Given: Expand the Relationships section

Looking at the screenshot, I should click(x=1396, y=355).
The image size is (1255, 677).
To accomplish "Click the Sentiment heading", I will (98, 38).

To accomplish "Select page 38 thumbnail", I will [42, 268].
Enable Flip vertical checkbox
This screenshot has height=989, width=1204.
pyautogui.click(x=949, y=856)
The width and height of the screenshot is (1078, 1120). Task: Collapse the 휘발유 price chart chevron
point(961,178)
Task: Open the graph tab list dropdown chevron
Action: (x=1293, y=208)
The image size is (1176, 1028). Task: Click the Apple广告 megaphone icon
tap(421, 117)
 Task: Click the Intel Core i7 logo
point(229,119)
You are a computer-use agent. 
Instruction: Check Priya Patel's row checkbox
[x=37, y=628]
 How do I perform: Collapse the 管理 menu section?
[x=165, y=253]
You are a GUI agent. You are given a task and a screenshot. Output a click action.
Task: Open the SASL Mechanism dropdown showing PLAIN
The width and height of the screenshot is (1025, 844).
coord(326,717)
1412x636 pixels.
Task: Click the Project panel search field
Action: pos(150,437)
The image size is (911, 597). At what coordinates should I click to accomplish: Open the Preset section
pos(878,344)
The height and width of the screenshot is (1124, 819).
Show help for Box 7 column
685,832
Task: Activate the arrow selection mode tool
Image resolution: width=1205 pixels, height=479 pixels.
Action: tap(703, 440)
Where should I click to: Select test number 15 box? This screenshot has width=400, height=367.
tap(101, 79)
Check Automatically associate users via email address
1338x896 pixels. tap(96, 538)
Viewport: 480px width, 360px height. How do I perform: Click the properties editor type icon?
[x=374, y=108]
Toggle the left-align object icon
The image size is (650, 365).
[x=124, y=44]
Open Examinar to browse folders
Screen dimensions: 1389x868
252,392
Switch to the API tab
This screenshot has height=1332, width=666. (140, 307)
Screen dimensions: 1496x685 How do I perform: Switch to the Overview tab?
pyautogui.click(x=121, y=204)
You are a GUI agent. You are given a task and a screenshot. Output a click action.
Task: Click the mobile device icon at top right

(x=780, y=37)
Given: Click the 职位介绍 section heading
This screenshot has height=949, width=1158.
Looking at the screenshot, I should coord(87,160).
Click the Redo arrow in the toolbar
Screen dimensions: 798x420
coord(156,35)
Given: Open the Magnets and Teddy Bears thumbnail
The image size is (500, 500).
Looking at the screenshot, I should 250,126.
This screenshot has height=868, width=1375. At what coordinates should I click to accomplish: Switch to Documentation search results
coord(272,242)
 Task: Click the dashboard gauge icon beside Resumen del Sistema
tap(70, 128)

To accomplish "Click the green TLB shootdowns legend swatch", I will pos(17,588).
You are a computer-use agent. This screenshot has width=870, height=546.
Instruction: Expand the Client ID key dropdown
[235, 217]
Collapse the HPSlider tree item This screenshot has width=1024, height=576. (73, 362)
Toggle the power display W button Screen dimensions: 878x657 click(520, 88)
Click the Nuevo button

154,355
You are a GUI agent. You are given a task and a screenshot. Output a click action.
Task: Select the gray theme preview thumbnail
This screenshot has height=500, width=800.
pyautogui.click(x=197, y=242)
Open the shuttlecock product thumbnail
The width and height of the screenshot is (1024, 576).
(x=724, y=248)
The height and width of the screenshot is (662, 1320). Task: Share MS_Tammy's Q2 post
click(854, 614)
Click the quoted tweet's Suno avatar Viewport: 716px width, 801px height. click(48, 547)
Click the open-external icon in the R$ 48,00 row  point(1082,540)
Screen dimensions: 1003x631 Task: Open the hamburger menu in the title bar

★ ★ ★

=== Aim ===
List every line in the items above that contains the word "arrow".

=== Reply to the exercise ===
Task: Activate the arrow selection mode tool
Click the Redo arrow in the toolbar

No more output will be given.